From the looks of it, I can use my oscillating multi tool with a flat blade to cut out the top factory pins.
I plan to support the door with my jack, but with the top pins out and lower hinge still connected, will I have enough play in the door to remove and install the bushings on the hinge?
I did this last year.
You'll have to unbolt the hinge from the body side and remove it. The bushing sandwiches between the body hinge and the door hinge. I highly recommend using a carbide blade.
Already got me a carbide blade for the multi tool...should cut it like butter.
So without unbolting the hinge from the car, (which I'm trying to avoid) there isnt enough wiggle room to remove and install new bushing?

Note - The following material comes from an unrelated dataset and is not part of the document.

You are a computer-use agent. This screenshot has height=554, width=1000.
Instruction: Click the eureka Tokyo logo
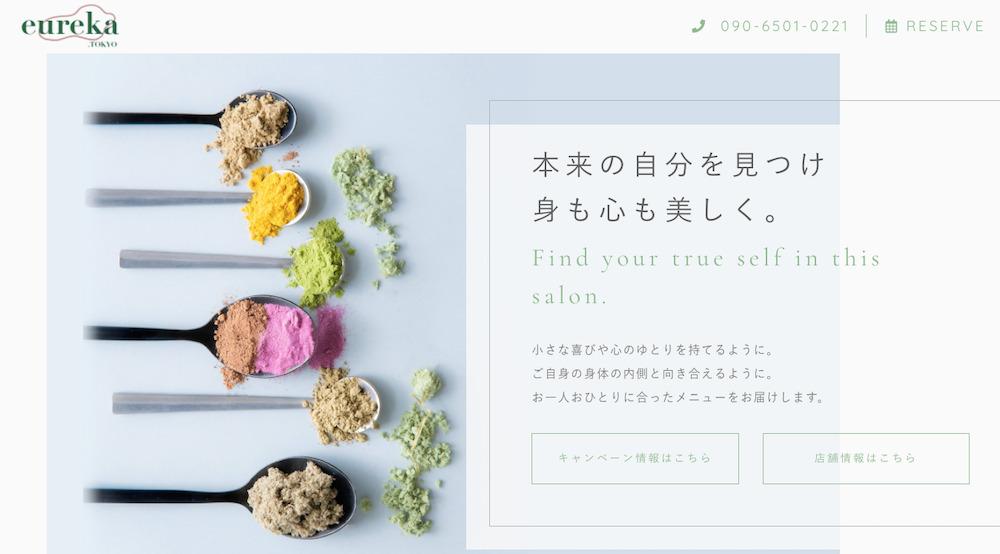(70, 26)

How hard it it to get at those upper bolts?
Originally Posted by Johnny Gun
I did this last year.
You'll have to unbolt the hinge from the body side and remove it. The bushing sandwiches between the body hinge and the door hinge. I highly recommend using a carbide blade.
When I did the upper and lower hinges on my 89 TA, I removed the upper pins, and than removed the lower, I supported the door on a jack and replaced the bushings on the top and bottom hinges, than inserted the pins back in. Around 2 hours to do upper and lower using a dremel. I didn't have to remove the hinges.

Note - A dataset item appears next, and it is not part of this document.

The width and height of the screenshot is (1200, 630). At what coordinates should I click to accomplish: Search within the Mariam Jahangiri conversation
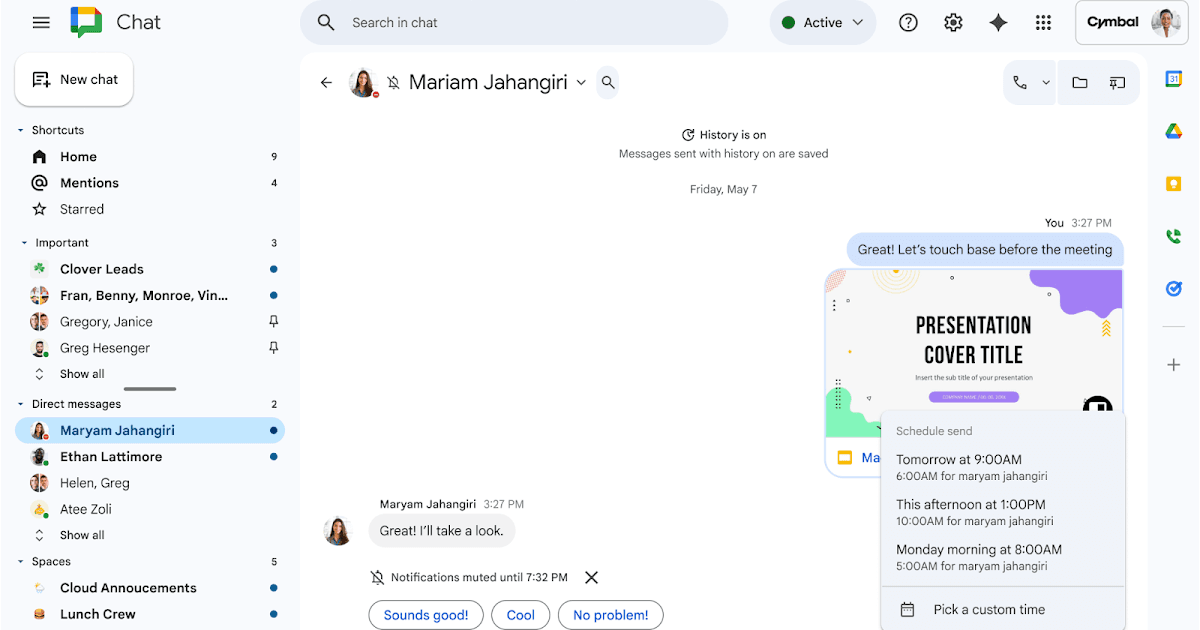[608, 83]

Already got me a carbide blade for the multi tool...should cut it like butter.
So without unbolting the hinge from the car, (which I'm trying to avoid) there isnt enough wiggle room to remove and install new bushing?
How hard it it to get at those upper bolts?
1. SHOULD is the operative word. Those things are big, and I think they're made of hardened steel
2. No. Because the bushing has that barrel on it. It's the same thickness as both of the hinge plates.
3. The bolts aren't impossible, but can be a bitch, especially the back one. You can't get in there all too well with a socket. I had to use open-ended box wrenches.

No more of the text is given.